Biostatistics and Epidemiology

Grants and Contracts

Biostatistics and Epidemiology Division Grants


The Division of Biostatistics and Epidemiology provides support with grant writing to investigators from WCMC and outside research groups with overlapping research interests. It is highly recommended that the biostatistician be included in the proposal with percent FTE support.

Prior to grant submission, the following information needs to be provided to the biostatistician involved:

  • If this is a sub-award from another institution, we suggest you send the following at least 3 weeks before the deadline:
    • Funding agency
    • Submission date
    • Title of proposal
    • Proposed start and end date
    • Principal Investigator(s)
    • Our faculty’s role
    • % FTE over the proposed years
    • Annual direct costs
    • An updated version of the full application
  • If this is a grant submission from another department at WCMC, we suggest you send the above information at least 2 weeks before the deadline. The related Electronic Routing Form (ERF) would be routed through the Department of Public Health as a collaborating department.

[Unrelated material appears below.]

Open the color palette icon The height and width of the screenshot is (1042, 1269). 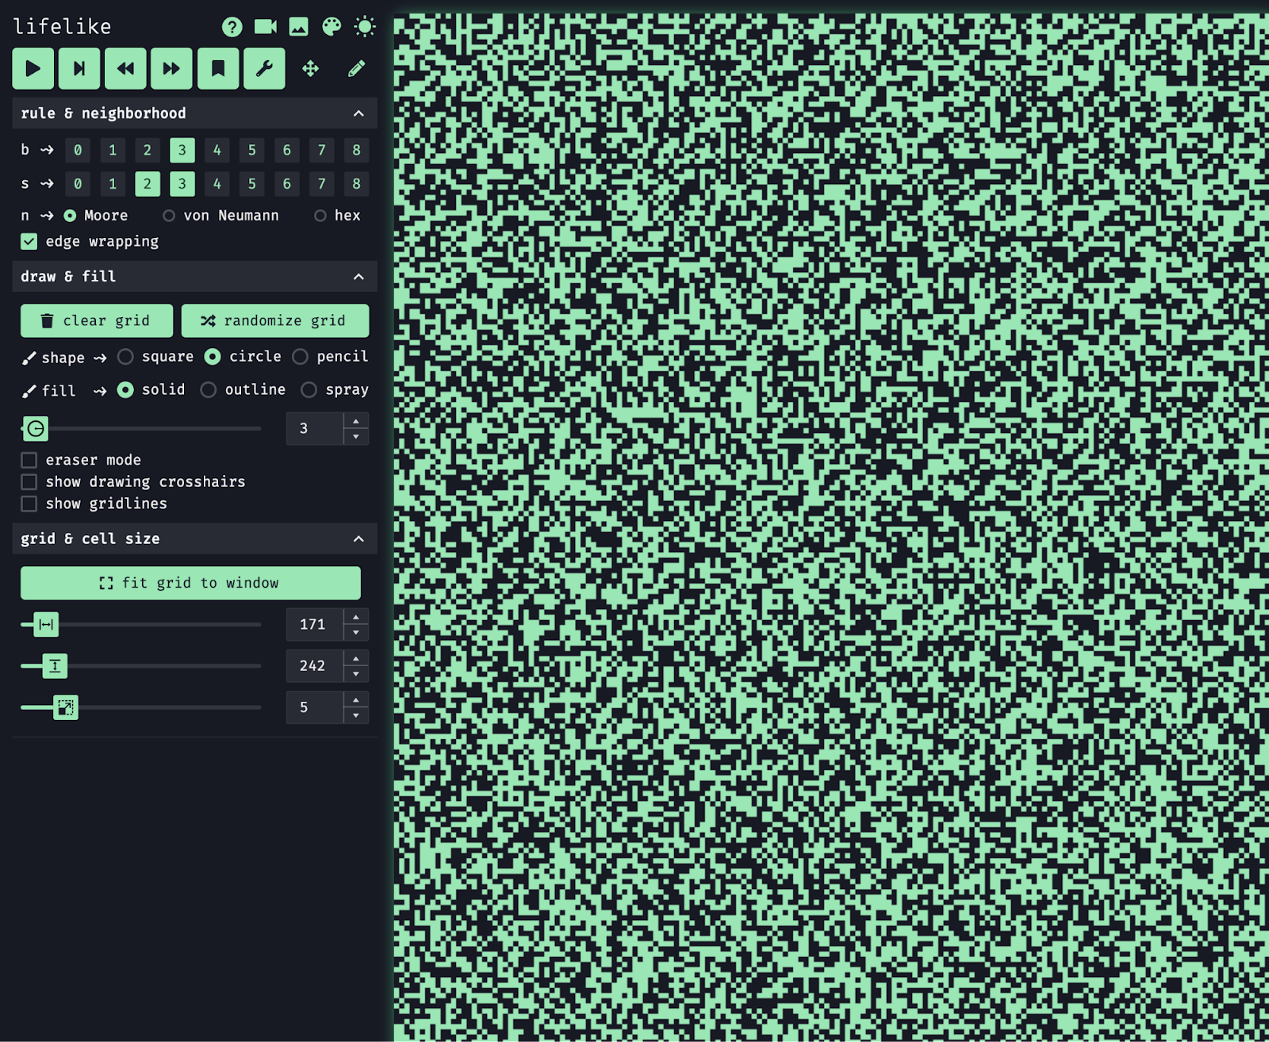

SELECTED LIST OF CURRENT GRANTS:

Targeting the Obesity-Inflammation-COX-Aromatase Axis to Lower Breast Cancer Risk
Kathy Zhou, PhD (In collaboration with the Department of Medicine, P.I.: Andrew Dannenberg, M.D.)
09/16/2011 – 07/31/2016
National Institutes of Health/National Cancer Institute
The major goal of this project is to develop novel strategies to reduce obesity-related inflammation and aromatase expression in the mammary gland leading to a decreased risk of hormone receptor-positive breast cancer.  

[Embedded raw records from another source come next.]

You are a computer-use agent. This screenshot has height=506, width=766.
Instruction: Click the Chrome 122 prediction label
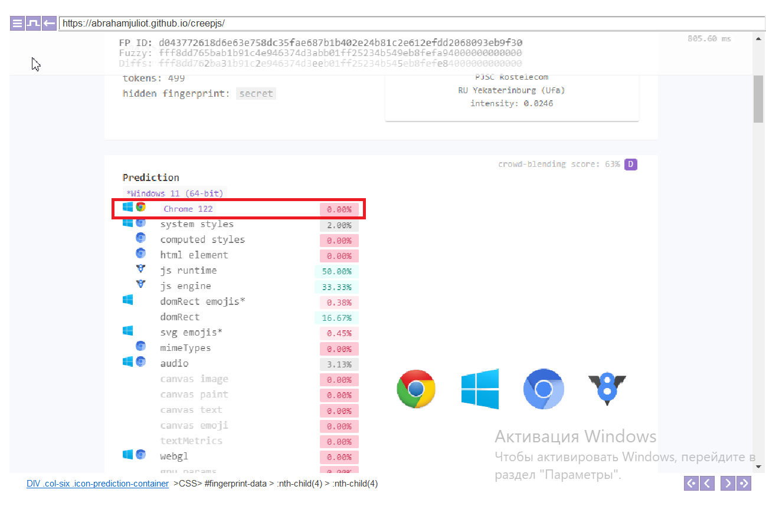188,209
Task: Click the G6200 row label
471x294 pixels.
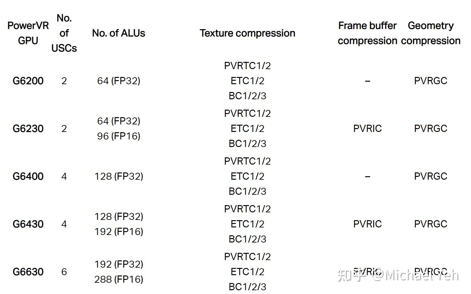Action: [28, 81]
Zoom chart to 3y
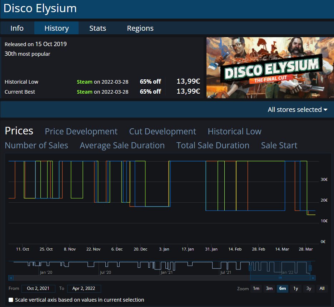334x307 pixels. 309,288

MALT1 Targeted Therapy for B-Cell Lymphoma
Zhengming Chen, PhD (In collaboration with the Department of Medicine, P.I.: Ari Melnick, M.D.)
08/01/2014 – 07/31/2019
National Cancer Institute, NIH
This grant will study the targeted therapies of a new inhibitor of MALT1, a protease and scaffolding protein involved in the B-cell receptor (BCR) signaling pathway. This inhibitor has been shown to effectively kill a most chemoresistant subtype of Diffuse Large B-cell Lymphoma (DLBCL): ABC-DLBCL. This study will first determine the genetic background of responders to MALT1 inhibition, then discover the possible resistance mechanisms, and finally design and test combination therapies that combine MALT1 inhibitor and existing drugs. The proposed approaches include unbiased high throughput screening such as next generation sequencing. It requires cutting-edge bioinformatical and biostatistical methodology to analyze and interpret the resulting data.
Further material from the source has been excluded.